Wednesday, September 9, 2009

The Barrens Versus The Theme Park

Some bloggers are spending a lot of time these days complaining about how WoW has become a "theme park" with an on-rails, low challenge experience. Going back to the Horde side of The Barrens, content I have not done since the open beta back in 2004, I can certainly see a difference. To illustrate that difference, I present a PVD photo comparison between one of the game's older quests and one of its newer ones. Analysis will follow at the bottom.

My apologies for any of you viewing this over a slow connection.

The Barrens

Welcome to the Crossroads, home of many Alliance PUG raids and Horde newbies searching for Mankirk's wife. It is still a bustling area, even four years later - I've had competition for quest mobs for some of the quests I've been mopping up on Greenraven.


On top of this tower is an orc who wants you to kill a Harpy named Serena Bloodfeather. Note that, back in 2004, questgivers did not appear on the minimap (I think they copied this from LOTRO, though the exact timing is a bit fuzzy). Unless you were in the habit of running up random guard towers, most of which were deserted, or you happened to look up at the right angle to see the ! (and they say the hardest thing to get players to do is look up), you might not even have known about this quest.

---+---

**TASKS TO PERFORM**
1) Answer these questions from the blog post about The Barrens:
(a) In what year was the open beta when the writer last did the Horde side of The Barrens?
(b) What is the name of the Harpy that the orc on the tower wants killed?
(c) Back in 2004, where did questgivers not appear?
2) Copy out the portion of the blog post starting with "Wednesday, September 9, 2009" and going on through "up on Greenraven.".

**DATASET EXCERPT**
---+---

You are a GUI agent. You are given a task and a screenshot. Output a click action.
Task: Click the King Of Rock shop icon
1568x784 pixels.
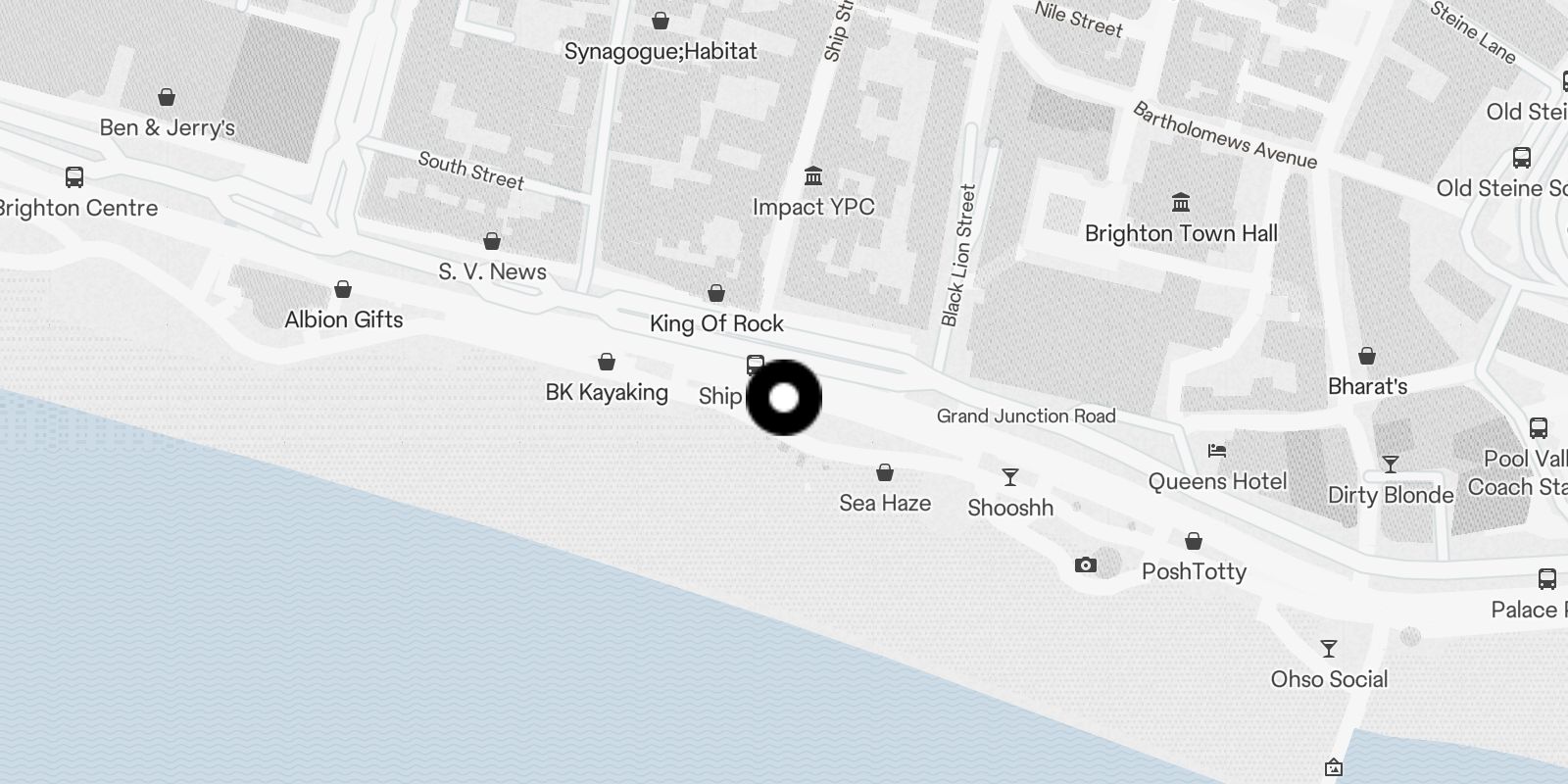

---+---

**RESPONSES**
1)
(a) 2004
(b) Serena Bloodfeather
(c) On the minimap

2)
Wednesday, September 9, 2009

The Barrens Versus The Theme Park

Some bloggers are spending a lot of time these days complaining about how WoW has become a "theme park" with an on-rails, low challenge experience. Going back to the Horde side of The Barrens, content I have not done since the open beta back in 2004, I can certainly see a difference. To illustrate that difference, I present a PVD photo comparison between one of the game's older quests and one of its newer ones. Analysis will follow at the bottom.

My apologies for any of you viewing this over a slow connection.

The Barrens

Welcome to the Crossroads, home of many Alliance PUG raids and Horde newbies searching for Mankirk's wife. It is still a bustling area, even four years later - I've had competition for quest mobs for some of the quests I've been mopping up on Greenraven.